Imagine another world. A world that has very special trees. These trees grow fruit. On this world, there is just one tree - the Anifrüt. It is called the Anifrüt tree because it grows any fruit. Here, there is only one plant upon which all fruit are grown. Moreover, when you plant one of these trees, you have no idea what it will grow. The fruit this tree bares are selected at random from all the fruit in the universe... apples or oranges, strawberries, dragon fruit, kiwi, or any fruit. In fact, it is even weirder than that. The Anifrüt has so much variety, that no two trees grow the same fruit and every season a new fruit replaces the old one on the tree. The Anifrüt farmers of this world needed a way to sell their crop. At first, they had a really hard time communicating with buyers. They made deals with their buyers to sell certain categories of fruit, at an agreed upon price. This way the farmers had a buyer in-hand before the trees bore fruit for the season. Over time, people started to group the Anifrüt fruit into groups. There were the sweets, sours, and the tarts. There were fruits with thick skin and those with thin skin. As time passed, the Anifrüt farmers noticed that when they were passing through the town square, they would get stopped by locals wanting to buy some fruit. They figured out that it might just be better to go hangout in the town square to sell the Anifrüt harvest instead of going to each and every customer.
When buyers saw the gathering of Anifrüt farmers in the town square, they realized how easily they could peruse each farmers goods. They could buy the specific fruit they need and compare prices. In turn, the farmers' need for money to buy seeds and supplies meant they kept doing some business the old way too; visiting their customers one by one to get commitments to buy the future crop.
Some buyers, didn't care what fruit would grow on the farmer's trees. Anifrüt Jam & Jelly Inc. made so many flavors, that they didn't care what the farmers produced, they could use it all. If they bought from enough farmers they would always get a steady supply of each fruit. The problem for the farmers was that only a small number of the biggest buyers would make these in-person deals.

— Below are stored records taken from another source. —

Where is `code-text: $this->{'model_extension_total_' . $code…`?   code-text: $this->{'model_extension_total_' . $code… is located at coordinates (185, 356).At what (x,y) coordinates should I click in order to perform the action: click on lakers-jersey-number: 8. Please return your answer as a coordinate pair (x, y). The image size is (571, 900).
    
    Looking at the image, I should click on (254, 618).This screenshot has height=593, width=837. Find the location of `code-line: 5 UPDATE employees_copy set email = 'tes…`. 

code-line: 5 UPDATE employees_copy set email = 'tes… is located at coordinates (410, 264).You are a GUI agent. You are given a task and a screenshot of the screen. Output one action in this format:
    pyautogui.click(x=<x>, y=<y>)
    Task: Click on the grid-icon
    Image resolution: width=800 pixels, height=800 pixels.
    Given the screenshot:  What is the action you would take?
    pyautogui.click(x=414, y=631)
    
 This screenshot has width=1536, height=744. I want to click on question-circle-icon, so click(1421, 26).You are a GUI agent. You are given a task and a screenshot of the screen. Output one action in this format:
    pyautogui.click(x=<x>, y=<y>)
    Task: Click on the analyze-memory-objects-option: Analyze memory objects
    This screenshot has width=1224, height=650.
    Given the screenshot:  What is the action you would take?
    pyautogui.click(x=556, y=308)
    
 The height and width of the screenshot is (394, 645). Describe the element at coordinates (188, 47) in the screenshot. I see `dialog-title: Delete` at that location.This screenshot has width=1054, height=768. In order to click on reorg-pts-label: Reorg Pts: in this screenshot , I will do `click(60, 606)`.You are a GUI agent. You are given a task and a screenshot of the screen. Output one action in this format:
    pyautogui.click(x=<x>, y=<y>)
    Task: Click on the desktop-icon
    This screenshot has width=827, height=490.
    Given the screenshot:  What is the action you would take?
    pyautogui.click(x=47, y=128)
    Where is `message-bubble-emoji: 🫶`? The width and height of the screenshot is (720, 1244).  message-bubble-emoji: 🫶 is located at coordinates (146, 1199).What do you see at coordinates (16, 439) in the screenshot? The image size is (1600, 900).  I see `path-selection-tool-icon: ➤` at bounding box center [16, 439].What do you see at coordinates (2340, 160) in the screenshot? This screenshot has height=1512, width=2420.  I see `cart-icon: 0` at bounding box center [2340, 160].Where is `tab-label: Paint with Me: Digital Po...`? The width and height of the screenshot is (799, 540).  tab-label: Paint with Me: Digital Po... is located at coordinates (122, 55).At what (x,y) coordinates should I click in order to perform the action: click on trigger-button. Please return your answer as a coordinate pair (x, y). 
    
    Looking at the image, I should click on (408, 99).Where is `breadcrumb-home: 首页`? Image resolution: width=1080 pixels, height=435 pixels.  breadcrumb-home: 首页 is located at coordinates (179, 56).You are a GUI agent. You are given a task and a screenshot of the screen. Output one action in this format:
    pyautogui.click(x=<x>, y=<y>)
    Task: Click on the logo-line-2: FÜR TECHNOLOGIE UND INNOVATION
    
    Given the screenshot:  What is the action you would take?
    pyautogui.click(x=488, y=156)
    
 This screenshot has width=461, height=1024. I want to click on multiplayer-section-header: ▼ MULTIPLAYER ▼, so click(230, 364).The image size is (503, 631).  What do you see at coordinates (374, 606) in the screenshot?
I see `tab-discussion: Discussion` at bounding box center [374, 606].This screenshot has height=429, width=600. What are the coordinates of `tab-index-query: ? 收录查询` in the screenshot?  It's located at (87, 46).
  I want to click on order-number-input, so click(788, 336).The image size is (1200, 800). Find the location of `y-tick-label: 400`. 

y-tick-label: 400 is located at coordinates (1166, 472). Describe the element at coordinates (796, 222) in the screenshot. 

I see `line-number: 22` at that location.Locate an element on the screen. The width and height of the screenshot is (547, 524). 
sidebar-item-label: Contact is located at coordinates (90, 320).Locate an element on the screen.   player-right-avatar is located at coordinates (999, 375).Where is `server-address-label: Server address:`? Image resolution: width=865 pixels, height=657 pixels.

The smaller buyers were in the town square, where they couldn't be sure if the fruit they want will be there and where few of the biggest buyers were shopping. The biggest buyers were still buying from farmers that came to their door because they were each trying to get the best fruit guaranteed for the next season. The biggest buyers were not shopping in the town square and their buying was not influenced by the little guys and the excitement of the town square market.
One day, a boy standing in the square overhears two buyers talking about what they are planning to buy. Hoping he could get his aunt to agree to the price he overheard, he runs across the square to his aunt's Anifrüt fruit stand. He quickly tells his aunt what he heard. The aunt tells the boy to run back to the buyers and tell them he knows where they can buy the best fruit in town, for the price they want. Being thrilled with the deal she made with with the buyers, the aunt rewards the boy for his help. Realizing that he could help everybody in the market, the boy starts to bring offers to buyers for a reward. Sometimes the deals are for the fruit the farmer has on hand and sometimes it is for a future crop.
And that is where our story changes. It changes here because this is where the adtech trading environments are today, RTB and Programmatic Direct.
In the RTB environment, each impression is sold separately. Each time the ad server deems appropriate, the impression is redirected into a complex fabric of technology that classifies it and collects bids from buyers. In Programmatic Direct there is additional value in the ability to automate buys for future inventory, at the RFP line-item level. Sellers can put together blocks of inventory and offer them for sale on a forward basis. Think of all of these technology providers as the boy that ran across the town square collecting bids for fruit in the market and future crops. (I totally lost my kid's attention through this part...)
To make the town square work even better, buyers need to compete with other buyers and Anifrüt farmers need to compete with other Anifrüt farmers. Buyers should be able to respond to multiple sell offers from Anifrüt farmers and Anifrüt farmers should be able to respond to multiple bids to buy. The boy decides to write the orders on a big board for everyone to see. The hard part is that there are all these different fruit prices, there are all these different package prices, and there need to be prices for cash-and-carry and future delivery. The boy's board is not a menu, it is something altogether different - it has a brain...
At MASS Exchange, we thought a lot about that board and those prices. We're not the boy running across the town square, we're that big board that he writes all the orders on.